Strona po¶wiecona Jane Austen
Nie jeste¶ zalogowany.
zgadzam się w zupełności....równość równością....ale nie oznacza to dla mnie,że mężczyzni zostali zwolnieni z szacunku wobec kobiet....
Niestety takich mężczyzn -dobrze wychowanych -w kazdym calu,znam niewieli.Ale tych kilku podtrzymuje moją wiarę,że w tych czasach...być kobietą to COŚ!:-)
Offline
a feminizm w swych skrajnościach doprowadza do szału,"
Moja przyjaciółka zawsze twierdziła że feminizm to głupota i skrajny kretynizm.
Na swój sposób podzielam jej zdanie, chociaż jednak uzasadnienie mam ciut inne
Offline
Nie sądzę, żeby to feminizm wymiótł dżentelmeńskie zachowania.
Chociaż takie akcje jak całowanie facetów w rękę nie sprzyja poprawieniu wizerunku feministek
Offline
Nie sądzę, żeby to feminizm wymiótł dżentelmeńskie zachowania.
W poważnym stopniu się do tego przyczynił.
W USA kobieta może oskarżyć meżczyzne o molestowanie jeśli on na powitanie pocałuje ją w rękę. I nie tylko9 w teorii. W praktyce wygrały już kilka rozpraw.

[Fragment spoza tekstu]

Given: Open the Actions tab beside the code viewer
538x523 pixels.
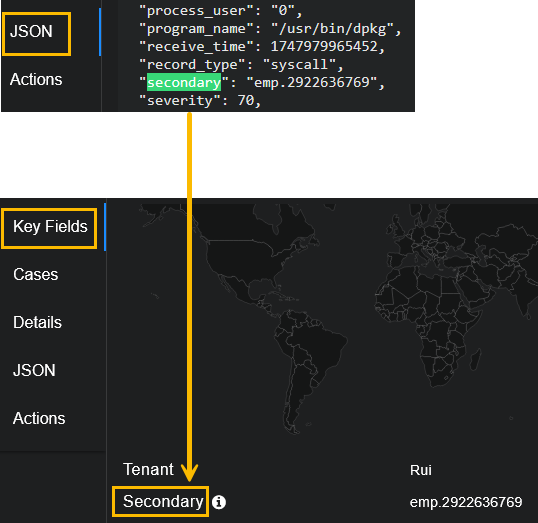Looking at the screenshot, I should pos(36,80).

Walka sufrażystek, a walka feministek to dwie różne walki. Pierwsze walczyły o równość, drugie walczą o dominację.
Offline
To chyba podziałało jak samonapędzająca się machina. Kobiety chciały trochę odetchnąć od wszechobecnego patriarchatu i zaczęły feminizować, a facetom w to graj, bo z natury nie lubią się przemęczać i jedni zaczęli niewieścieć i sie nami wysługiwać, a inni nas olewać. Tylko ci prawdziwi bez względu na okoliczności traktują nas jak damy, tylko na miłość boską czemu są takim wymierającym gatunkiem?! Niedługo trzeba będzie ich pozamykać w rezerwatach żeby w ogóle przetrwali
Offline
Tylko ci prawdziwi bez względu na okoliczności traktują nas jak damy
Jeszcze takiego nie spotkałam. Zwłaszcza jeśli chodzi o nacisk na "bez względu na okoliczności" :evil: :evil:
Offline
A ja tak, tyle, że wszyscy hm jakby tu powiedzieć byli już w wieku trochę "zabytkowym". Po prostu pewne wartości wynieśli z domów, a takich domów już dziś jak na lekarstwo...
Offline
Też musiałabym ostro cofnąć się w czasie, żeby przyponieć sobie, kiedy ostatnio spotkałm się z naprwdę dżentelmeńskim zachowaniem ze strony jakiegoś pana. Wielu na pewno jest miłych, ale to jakby nie wszystko...
Offline
A ja tak, tyle, że wszyscy hm jakby tu powiedzieć byli już w wieku trochę "zabytkowym". Po prostu pewne wartości wynieśli z domów, a takich domów już dziś jak na lekarstwo...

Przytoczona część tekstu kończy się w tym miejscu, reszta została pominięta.